Goof-Proof Crown Molding

By Tom Caspar

Cutting perfect miters on crown molding can be a real challenge. Make a mistake and a lot of expensive wood goes to waste. This method, which uses a shop-made miter box, puts the molding in its “natural” position, the way it will be placed on your project. It’s easy to set up the saw and tweak the miter’s angle for inside and outside joints. The saw’s blade stays at 90 degrees to the table, so you don’t have any complicated compound cuts to set up.

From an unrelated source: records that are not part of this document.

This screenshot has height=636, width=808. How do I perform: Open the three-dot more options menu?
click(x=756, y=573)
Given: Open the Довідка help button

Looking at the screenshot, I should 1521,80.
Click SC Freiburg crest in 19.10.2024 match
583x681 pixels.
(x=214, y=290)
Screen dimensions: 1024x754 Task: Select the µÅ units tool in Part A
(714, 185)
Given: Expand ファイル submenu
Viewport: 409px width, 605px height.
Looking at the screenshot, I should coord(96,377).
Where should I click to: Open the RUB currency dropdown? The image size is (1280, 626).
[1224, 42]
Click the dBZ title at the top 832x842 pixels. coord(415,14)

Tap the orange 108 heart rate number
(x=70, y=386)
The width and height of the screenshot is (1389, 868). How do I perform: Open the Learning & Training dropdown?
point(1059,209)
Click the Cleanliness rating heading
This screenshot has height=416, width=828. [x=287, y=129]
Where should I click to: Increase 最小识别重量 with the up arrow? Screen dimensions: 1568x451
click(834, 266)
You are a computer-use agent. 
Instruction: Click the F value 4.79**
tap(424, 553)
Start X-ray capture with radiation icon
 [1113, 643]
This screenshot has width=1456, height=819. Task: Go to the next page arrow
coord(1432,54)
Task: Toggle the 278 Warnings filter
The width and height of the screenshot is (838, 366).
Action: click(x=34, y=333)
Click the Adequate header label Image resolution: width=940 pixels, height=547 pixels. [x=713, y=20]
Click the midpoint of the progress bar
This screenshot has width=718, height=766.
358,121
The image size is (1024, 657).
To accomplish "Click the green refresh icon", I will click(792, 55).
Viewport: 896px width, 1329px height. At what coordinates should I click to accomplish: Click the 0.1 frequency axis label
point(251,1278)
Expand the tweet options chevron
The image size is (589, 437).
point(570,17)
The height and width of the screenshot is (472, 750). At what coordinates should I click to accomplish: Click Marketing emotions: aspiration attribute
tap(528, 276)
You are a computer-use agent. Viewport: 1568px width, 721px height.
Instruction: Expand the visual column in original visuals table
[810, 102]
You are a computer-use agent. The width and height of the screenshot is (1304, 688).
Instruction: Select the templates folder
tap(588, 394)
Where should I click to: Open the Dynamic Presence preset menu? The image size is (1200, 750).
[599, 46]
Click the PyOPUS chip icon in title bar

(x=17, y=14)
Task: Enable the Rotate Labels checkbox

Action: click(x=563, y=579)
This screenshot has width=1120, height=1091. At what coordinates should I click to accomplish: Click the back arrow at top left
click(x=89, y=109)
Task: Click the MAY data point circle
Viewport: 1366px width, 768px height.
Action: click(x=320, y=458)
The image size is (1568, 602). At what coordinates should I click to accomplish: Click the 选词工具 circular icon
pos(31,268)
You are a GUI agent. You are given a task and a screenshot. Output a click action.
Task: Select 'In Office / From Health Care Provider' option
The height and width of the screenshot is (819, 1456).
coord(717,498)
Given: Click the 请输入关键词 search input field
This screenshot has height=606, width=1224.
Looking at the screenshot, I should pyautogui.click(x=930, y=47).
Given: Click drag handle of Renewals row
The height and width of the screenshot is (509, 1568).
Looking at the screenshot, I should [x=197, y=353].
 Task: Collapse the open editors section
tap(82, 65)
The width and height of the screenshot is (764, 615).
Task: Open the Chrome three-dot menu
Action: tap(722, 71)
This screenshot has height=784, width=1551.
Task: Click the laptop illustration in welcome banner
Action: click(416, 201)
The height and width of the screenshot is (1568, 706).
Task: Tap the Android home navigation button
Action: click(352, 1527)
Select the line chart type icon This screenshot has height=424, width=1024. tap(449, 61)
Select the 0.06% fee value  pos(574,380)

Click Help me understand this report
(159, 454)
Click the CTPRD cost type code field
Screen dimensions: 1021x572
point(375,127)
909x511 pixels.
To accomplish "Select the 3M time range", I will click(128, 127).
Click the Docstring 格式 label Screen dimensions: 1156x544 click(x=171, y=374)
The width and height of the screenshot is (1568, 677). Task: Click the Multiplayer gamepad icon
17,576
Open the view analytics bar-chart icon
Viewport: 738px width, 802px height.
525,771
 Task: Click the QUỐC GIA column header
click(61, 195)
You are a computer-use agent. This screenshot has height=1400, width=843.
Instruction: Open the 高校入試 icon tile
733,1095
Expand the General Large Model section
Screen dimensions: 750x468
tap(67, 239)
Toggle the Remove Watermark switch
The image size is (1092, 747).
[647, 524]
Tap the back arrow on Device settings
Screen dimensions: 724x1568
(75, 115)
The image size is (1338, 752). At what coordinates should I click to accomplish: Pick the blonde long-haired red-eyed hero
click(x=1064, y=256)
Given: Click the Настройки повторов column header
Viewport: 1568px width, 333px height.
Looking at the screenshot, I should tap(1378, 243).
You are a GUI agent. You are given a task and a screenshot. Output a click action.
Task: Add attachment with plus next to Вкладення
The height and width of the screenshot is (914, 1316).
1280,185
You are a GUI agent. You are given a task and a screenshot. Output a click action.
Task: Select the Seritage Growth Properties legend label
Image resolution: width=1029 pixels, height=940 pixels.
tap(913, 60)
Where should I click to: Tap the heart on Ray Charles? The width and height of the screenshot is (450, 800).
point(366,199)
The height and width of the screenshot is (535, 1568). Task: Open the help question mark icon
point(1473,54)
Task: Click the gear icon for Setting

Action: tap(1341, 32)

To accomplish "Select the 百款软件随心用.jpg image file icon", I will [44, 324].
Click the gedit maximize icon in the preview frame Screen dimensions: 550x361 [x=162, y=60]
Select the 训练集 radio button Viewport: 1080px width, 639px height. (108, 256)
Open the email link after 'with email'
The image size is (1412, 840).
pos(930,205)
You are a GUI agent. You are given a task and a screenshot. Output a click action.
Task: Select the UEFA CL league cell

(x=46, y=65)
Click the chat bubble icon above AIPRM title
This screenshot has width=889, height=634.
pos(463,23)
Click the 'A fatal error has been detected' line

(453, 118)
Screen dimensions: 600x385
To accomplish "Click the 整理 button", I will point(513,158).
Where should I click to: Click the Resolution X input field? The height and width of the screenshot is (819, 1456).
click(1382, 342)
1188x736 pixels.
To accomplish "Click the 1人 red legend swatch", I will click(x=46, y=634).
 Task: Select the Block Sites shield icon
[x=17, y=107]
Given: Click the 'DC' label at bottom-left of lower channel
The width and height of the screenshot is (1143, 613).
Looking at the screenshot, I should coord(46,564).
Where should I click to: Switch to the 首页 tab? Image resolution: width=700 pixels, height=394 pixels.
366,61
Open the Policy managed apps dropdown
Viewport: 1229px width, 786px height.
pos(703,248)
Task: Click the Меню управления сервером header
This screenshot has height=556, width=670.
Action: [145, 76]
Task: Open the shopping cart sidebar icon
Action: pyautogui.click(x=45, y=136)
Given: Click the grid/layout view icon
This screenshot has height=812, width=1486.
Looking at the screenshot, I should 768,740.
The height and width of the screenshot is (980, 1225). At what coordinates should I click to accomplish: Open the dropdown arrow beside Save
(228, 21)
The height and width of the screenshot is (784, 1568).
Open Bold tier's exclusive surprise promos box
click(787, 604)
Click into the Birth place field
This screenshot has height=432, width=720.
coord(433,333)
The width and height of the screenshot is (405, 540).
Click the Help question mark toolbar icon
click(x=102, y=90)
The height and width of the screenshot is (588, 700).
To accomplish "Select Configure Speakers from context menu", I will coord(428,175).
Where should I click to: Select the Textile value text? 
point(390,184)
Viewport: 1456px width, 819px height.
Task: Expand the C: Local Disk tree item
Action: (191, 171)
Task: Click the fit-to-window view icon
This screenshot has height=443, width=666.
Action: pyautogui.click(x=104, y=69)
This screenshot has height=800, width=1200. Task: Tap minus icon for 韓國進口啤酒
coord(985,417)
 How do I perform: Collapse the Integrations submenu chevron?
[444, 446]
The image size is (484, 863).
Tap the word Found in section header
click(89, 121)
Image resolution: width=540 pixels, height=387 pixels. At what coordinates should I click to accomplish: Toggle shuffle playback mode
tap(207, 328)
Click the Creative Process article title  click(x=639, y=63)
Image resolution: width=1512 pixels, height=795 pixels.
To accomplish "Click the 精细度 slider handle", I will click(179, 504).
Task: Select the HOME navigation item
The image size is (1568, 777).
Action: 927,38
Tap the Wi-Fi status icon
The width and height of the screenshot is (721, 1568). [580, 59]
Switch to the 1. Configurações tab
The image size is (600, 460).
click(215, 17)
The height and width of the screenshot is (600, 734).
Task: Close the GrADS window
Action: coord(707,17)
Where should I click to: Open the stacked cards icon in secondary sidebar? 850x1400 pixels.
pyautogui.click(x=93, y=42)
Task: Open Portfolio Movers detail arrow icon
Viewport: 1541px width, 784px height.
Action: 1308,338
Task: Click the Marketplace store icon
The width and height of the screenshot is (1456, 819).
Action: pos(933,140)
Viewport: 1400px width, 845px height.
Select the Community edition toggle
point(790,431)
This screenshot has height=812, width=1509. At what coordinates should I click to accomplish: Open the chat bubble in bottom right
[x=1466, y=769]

Start by building the miter box (see photo, below). Don’t use screws; you don’t want to accidentally cut into one. Use a combination square to figure out how wide the box’s pieces must be to hold the molding in its natural, upright position. The bottom piece’s width equals the molding’s depth when it’s installed. The side pieces’ width equals the molding’s height when it’s installed plus the thickness of the bottom piece. Cut these pieces about 12 in. long and leave the ends square for now. Glue the box together; then miter the ends. Label each corner.

Cutting miters is very straightforward (see photos, right). For convenience, I always hold the box on the saw’s left side. For the best results, screw the box to the miter saw’s fence. For some cuts, the box’s long side goes against the fence. For others, the short side goes against the fence. Using a high-tooth count blade will produce a very smooth cut, with no tearout on the molding’s face. 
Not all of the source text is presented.